По пути к однушке, которую она снимает на окраине города, мы заскакиваем в аптеку и в круглосуточный гипермаркет. Покупаем продукты на несколько дней вперёд, расплачиваемся с шофером и поднимаемся на третий этаж, вваливаясь в маленький тесный коридор, увешанные пакетами.
Окружающие меня предметы отчего-то расплываются, и я хватаюсь рукой за стенку, чтобы не рухнуть вниз. Похоже на неудавшийся разговор с Холодовым ушли последние силы.
– Лежи так. Не двигайся. Чая тебе принесу. И чего-нибудь поесть.
– Не надо, Наташ. Я не хочу.
Пытаюсь отказаться, но Афанасьева меряет меня строгим взглядом, укладывает на диван, подтыкает плед, чтобы не свисал, и уносится на кухню, начиная греметь там посудой.
Возвращается спустя десять минут с кружкой и заботливо её придерживает, пока я пью.
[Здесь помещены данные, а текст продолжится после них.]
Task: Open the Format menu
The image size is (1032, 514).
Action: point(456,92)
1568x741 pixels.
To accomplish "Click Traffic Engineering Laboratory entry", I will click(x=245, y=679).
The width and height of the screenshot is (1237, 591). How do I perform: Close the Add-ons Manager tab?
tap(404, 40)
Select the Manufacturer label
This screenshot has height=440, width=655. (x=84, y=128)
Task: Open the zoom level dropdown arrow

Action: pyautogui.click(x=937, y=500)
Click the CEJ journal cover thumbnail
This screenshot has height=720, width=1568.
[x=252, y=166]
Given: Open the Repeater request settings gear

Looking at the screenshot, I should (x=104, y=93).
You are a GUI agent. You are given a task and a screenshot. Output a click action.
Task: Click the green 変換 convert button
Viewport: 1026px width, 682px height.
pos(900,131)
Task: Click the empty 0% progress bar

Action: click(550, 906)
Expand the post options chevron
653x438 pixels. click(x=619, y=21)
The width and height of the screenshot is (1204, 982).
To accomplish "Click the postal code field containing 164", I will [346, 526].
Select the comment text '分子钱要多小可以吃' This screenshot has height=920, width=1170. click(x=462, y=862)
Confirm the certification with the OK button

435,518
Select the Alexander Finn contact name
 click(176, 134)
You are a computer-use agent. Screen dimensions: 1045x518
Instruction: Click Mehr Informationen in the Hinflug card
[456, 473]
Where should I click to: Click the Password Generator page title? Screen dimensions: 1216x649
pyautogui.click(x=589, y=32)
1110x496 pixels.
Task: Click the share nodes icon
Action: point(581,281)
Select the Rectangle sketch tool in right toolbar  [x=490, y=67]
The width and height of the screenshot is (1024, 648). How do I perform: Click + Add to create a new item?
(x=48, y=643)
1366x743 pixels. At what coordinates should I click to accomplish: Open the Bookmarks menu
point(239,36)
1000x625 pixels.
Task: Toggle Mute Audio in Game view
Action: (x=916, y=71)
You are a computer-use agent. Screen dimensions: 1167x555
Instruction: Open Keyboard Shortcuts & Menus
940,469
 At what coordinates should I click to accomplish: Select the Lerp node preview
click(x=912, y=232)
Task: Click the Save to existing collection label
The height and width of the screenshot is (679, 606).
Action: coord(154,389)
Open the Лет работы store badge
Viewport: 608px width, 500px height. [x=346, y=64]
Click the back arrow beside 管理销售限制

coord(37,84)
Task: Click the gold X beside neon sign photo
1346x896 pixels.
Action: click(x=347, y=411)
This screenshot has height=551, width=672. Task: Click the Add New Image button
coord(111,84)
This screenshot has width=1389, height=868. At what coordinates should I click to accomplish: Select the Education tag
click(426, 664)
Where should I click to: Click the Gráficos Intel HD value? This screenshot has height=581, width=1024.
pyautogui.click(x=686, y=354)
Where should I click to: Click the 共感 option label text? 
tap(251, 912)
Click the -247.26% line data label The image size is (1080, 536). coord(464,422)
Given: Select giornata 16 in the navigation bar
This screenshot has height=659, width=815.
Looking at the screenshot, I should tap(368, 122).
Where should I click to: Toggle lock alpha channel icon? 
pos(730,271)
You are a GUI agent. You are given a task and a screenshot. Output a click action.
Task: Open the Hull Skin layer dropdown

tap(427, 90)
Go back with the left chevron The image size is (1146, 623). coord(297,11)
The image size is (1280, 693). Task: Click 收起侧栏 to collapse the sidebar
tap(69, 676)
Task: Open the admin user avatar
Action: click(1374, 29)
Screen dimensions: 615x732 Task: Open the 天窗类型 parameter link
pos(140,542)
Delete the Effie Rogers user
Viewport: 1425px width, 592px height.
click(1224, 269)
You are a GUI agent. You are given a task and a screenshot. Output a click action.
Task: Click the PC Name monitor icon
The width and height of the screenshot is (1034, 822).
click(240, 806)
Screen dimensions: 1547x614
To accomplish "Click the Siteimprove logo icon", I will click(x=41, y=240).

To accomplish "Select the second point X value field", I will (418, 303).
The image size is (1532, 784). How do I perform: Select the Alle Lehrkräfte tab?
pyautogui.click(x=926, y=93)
Гладит невесомо мой лоб, на котором выступает испарина, и смотрит с таким ласковым сочувствием, что у меня начинает щипать в носу, и слёзы подкатывают к горлу.
А потом, когда я с трудом запихиваю в себя бутерброд, провожает в ванную, чтобы я смогла сделать там тест.
– Твою ж мать, – выдыхаю обречённо, когда третья по счету картонка показывает две ярких полоски, и отшвыриваю ее от себя, словно ядовитую змею.
Прижимаюсь к Натке и жалобно всхлипываю, до конца не осознавая, в какой заднице очутилась. Она же мягко водит ладонями по моей спине и тихо-тихо спрашивает.
– Что дальше делать-то будешь?
– К родителям Артёма завтра пойду. Мне кажется, они должны знать.